The Southern Nevada housing market remained on the road to recovery in 2017 as it finished the year better than it started.
Las Vegas builders closed on 8,739 new homes in 2017, a 10.1 percent increase over 2016, according to research firm SalesTraq. The median price was $379,990, an 11.7 percent increase over 2016, the firm reported. The average price per square foot was $162.25, a 10 percent increase over 2016.
The new home market showed no signs of slowing down in December and is showing it’s one of the strongest in the country. The 907 closings in December were 8.5 percent higher than December 2016.
There were 680 permits issued in December, a 13.5 percent gain over December 2016. For the year, there were 9,522 permits issued, an increase of 11.8 percent over 2016.
SalesTraq reported there were 228 active builder subdivisions in December, which is 6.6 percent fewer than 2016. Of those that are active, however, sales were up 16.1 percent over the past year. There were 3.98 sales per subdivision in December.
“New home prices continued to rise, largely in response to the mix of homes demanded and rising development costs throughout the valley,” according to SalesTraq in its report. “With over $18 billion in major projects either under construction or on the drawing boards, the expectation is that these activities will pay dividends in the housing market by driving population and employment forward. The latest performance by the equities markets — reaching all-time highs — certainly doesn’t hurt.”
SalesTraq said that while the signals for the housing market appear favorable, they said people should be mindful of the sustainability of the current path.
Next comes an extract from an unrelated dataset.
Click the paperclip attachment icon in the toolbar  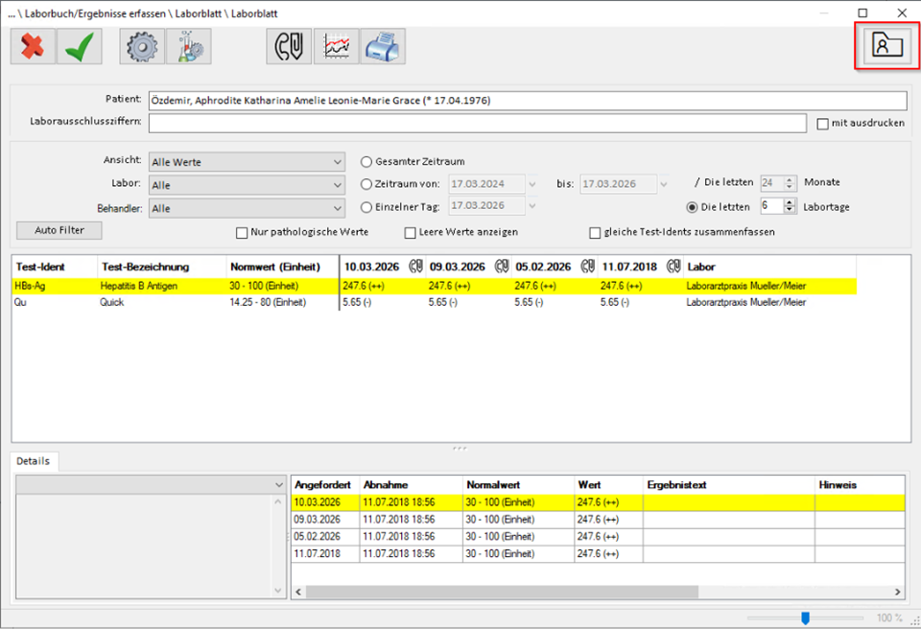pos(288,46)

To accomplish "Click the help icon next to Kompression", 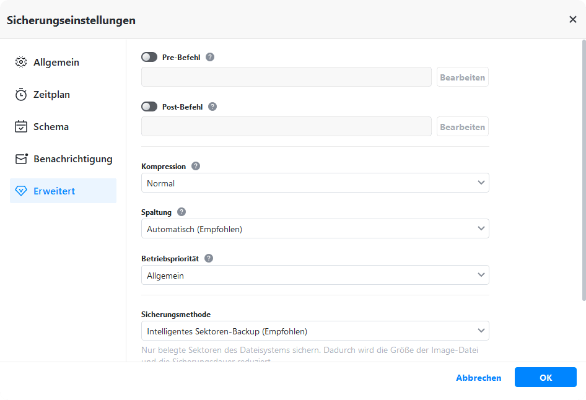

“While a reversal is not expected, it is not unreasonable for the pace of expansion to slow or the market to experience midcourse corrections along with the broader economy,” the report said. “However, the near-term fundamentals point toward more of the same.”
In the existing home market, the median resale home price jumped 17.8 percent on the year, reaching $238,000 in December, according to SalesTraq.
“For homeowners who have remained in the same property since the downturn, the latest run has allowed them to regain a significant share of previously lost equity or push them into positive territory,” the report stated.
Dwindling supply has helped prop up prices, as December sales of single-family homes through the Multiple Listing Service experienced a median of 19 days on the market, SalesTraq reported. The volume of resale closings has grown with more than 49,200 transactions in 2017, an increase of 4.9 percent from 2016.
There were 3,800 closings in December, down 4.3 percent from December 2016.
There were 4,478 listings on the Multiple Listing service in December, a 34.6 percent decline from December 2016. There is 1.4 months of inventory of existing homes, which has pushed more people to the new home market.
“While not all potential buyers were successful in the resale market, many have turned to the new home market to identify properties that meet their specifications,” the report said.
The recovery of the housing market is reflected in the number of bank repossessions of 546 in 2017, a 67.3 percent decline over 2016. There were only 16 repossessions in December.